Associate professor Paul Gignac in the department of Cellular and Molecular Medicine has been awarded $1 million by the National Science Foundation to form a Research Coordination Network focused on improving computed tomography data access and stewardship. With collaborators at the American Museum of Natural History, University of Texas at Austin, Carnegie Mellon University, and University of Florida, Gignac's grant is among 10 inaugural projects funded through a new "FAIROS" data open access initiative. FAIROS (Findability, Accessibility, Interoperability, Reuse, and Open Science) principles embody the highest ideals of equalizing opportunity, knowledge, and education through data access. They are the driving force behind the recent White House Office of Science and Technology Policy Memo prioritizing open science standards across federal research agencies.

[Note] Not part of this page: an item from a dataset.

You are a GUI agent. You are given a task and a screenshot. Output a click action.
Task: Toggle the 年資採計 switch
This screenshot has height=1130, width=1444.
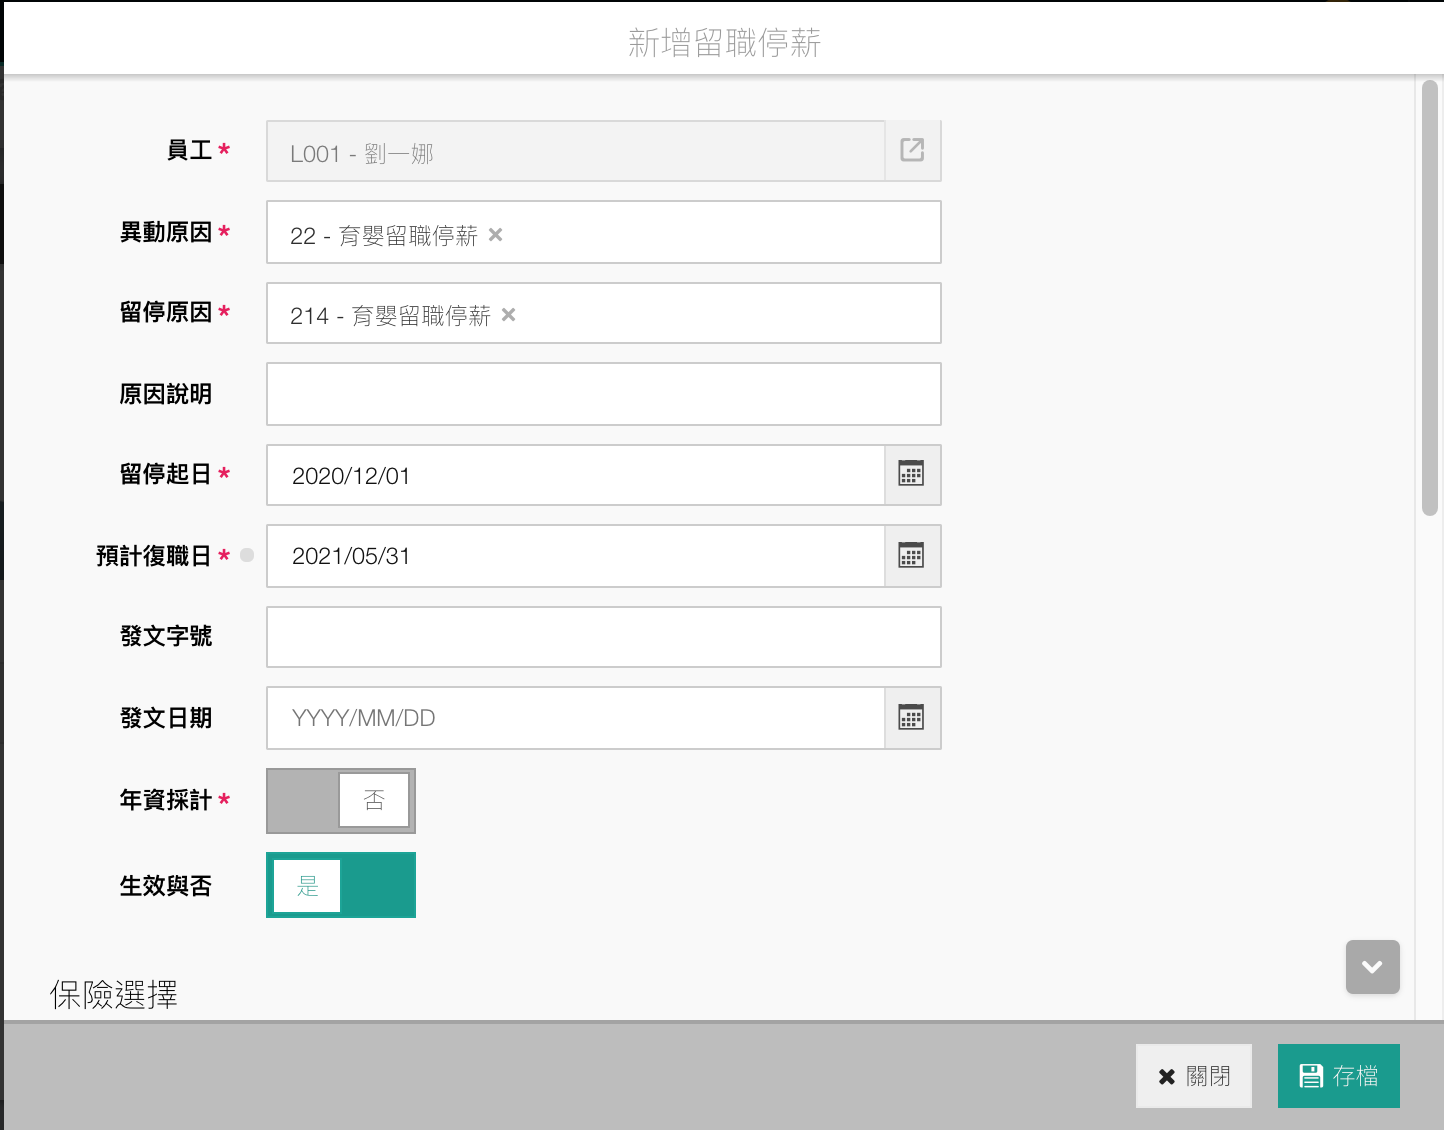pos(341,800)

"A great deal of basic sciences computed tomography research is taxpayer funded, and those data should be made widely available," says Gignac."I think the scientific community is now largely on board with addressing this need, but how do we make wide accessibility happen?" This is where Gignac's research network, the Non-Clinical Tomography Users Research Network (NoCTURN) comes in. NoCTURN includes more than 100 specialists in X-ray, synchrotron, and neutron beam computed tomography and data stewardship experts from a global community of educators, researchers, and industry members. By collaborating between these communities, network participants will establish data availability best practices, produce research papers, and encourage users—especially students and early-career tomography users—to fold FAIROS approaches into their workflows.
"I'm really excited to see what our network produces," says Gignac,"an international open science movement is gaining momentum, and I hope that NoCTURN can be a model for future initiatives taking on big issues positively impacting whole disciplines."